|
|
|
|
|
|
by pquerna
4226 days ago
|
|
|
Hi, Apache developer here, kinda a request for feedback on how we can improve the situation: How would people feel about automatic key rotation that required time synchronization across a cluster? Eg, on all your webservers, you have something like this: SSLSessionTicketKeyFile /var/lib/apache2/session-ticket.key
SSLSessionTicketRotation 1hour
Internally apache would calculate `HMAC(1hour-time, $key)`, and use that for the current hour (and allow the previous hour) for session ticket signing?If you don't specify the TicketKeyFile, it would just randomly-regenerate a key every hour. This is not perfect. It has issues. Like if your key is leaked when using a TicketKeyFile, calculating the session ticket secret for a given time is trivial. |
|
|
Furthermore the idea of issuing one key and accepting multiple others should be allowed in the TicketKeyFile. As should picking up changes in the TicketKeyFile on the fly. And now key rotation is something people can set up for themselves on any schedule that they want, in any way that they want.

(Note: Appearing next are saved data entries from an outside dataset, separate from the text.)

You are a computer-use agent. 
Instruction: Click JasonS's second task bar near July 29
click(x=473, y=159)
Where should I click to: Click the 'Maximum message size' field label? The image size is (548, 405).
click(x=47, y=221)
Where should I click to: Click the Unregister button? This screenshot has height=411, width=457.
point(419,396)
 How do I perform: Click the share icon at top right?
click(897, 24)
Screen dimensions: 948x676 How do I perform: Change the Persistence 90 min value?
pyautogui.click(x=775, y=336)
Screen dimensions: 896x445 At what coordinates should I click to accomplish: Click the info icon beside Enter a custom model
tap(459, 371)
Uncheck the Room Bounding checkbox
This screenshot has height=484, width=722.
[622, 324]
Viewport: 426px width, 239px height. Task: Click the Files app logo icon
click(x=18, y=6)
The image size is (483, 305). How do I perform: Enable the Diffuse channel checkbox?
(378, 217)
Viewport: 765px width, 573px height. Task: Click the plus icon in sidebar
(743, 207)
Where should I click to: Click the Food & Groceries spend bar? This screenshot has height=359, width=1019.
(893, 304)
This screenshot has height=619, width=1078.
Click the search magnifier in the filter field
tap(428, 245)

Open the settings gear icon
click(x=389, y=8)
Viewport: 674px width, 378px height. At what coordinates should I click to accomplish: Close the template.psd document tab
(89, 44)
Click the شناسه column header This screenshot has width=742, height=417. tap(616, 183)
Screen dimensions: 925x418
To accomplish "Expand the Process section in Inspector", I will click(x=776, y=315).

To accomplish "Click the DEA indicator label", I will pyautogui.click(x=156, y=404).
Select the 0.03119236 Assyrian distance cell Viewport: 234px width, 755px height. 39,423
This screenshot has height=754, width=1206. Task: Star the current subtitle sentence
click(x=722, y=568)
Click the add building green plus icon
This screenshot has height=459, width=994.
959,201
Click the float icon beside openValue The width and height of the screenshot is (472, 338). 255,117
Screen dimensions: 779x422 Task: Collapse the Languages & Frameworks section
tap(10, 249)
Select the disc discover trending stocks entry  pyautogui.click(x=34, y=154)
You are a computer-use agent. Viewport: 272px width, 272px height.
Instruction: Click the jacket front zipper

But a better solution for the article's problems is to combine the two approaches. Have the server save session ID/key. Now information about the key used by one session does not help you get into another one. And access to the cache on the server cannot be used to read the contents of any session.
As an aside, I am somewhat disappointed that the documentation in 2014 for http://httpd.apache.org/docs/trunk/mod/mod_ssl.html#sslsessi... recommends a solution that would force you to run your site on one server. I have been using Apache off and on since the late 90s. Other than development machines, I haven't seen an Apache site that wasn't load balanced.